To do → Lines from the line with "Image resolution: width=361" to the line with "You are a computer-use agent. Viewport: 859px" in the entries below, and only those, must be output exactly, with both ends included.

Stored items
/---

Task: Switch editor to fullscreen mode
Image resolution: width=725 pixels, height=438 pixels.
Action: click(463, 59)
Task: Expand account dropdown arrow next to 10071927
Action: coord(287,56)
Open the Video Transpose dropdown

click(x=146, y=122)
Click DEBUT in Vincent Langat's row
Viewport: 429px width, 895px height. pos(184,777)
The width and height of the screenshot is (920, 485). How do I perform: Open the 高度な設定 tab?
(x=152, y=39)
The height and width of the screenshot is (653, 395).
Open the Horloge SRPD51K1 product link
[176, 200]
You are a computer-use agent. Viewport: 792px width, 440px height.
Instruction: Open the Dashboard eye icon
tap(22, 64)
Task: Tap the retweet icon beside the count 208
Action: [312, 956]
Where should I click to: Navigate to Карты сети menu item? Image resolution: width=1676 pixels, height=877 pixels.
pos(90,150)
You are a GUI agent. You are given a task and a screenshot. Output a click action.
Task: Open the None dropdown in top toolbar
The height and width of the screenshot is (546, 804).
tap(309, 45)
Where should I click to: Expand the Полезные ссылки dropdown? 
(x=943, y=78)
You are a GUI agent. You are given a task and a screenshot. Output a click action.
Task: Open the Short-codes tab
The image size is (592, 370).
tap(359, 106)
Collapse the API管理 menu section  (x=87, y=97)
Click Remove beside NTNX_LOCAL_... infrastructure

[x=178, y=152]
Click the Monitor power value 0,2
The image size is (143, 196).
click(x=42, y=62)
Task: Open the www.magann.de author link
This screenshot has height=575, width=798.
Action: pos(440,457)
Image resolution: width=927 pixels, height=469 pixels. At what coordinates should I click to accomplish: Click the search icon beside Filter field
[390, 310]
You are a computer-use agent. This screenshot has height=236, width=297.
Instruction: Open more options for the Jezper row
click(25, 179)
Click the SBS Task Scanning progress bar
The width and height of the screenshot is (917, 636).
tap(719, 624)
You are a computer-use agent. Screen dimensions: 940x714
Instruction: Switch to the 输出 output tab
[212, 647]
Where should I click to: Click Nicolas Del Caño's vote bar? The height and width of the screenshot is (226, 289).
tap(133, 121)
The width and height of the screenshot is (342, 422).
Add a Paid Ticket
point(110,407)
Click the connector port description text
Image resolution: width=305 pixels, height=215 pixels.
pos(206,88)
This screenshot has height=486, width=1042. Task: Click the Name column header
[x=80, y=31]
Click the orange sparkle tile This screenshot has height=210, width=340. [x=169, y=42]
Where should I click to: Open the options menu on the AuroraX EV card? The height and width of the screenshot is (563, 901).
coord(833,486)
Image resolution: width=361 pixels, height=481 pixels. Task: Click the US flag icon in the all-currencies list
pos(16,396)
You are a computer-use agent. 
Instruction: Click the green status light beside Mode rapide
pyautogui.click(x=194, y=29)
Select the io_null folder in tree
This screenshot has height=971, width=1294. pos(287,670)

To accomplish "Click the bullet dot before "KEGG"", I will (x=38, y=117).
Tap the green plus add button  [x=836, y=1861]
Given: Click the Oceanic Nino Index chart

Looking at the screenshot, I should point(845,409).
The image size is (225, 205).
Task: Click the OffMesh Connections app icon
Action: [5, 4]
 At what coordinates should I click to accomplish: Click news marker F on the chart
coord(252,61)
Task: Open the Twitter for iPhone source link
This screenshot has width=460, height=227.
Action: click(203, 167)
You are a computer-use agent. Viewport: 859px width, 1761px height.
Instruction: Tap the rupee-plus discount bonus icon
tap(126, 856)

\---

Answer to this task →
Image resolution: width=361 pixels, height=481 pixels. Task: Click the US flag icon in the all-currencies list
pos(16,396)
You are a computer-use agent. 
Instruction: Click the green status light beside Mode rapide
pyautogui.click(x=194, y=29)
Select the io_null folder in tree
This screenshot has height=971, width=1294. pos(287,670)

To accomplish "Click the bullet dot before "KEGG"", I will (x=38, y=117).
Tap the green plus add button  [x=836, y=1861]
Given: Click the Oceanic Nino Index chart

Looking at the screenshot, I should point(845,409).
The image size is (225, 205).
Task: Click the OffMesh Connections app icon
Action: [5, 4]
 At what coordinates should I click to accomplish: Click news marker F on the chart
coord(252,61)
Task: Open the Twitter for iPhone source link
This screenshot has width=460, height=227.
Action: click(203, 167)
You are a computer-use agent. Viewport: 859px width, 1761px height.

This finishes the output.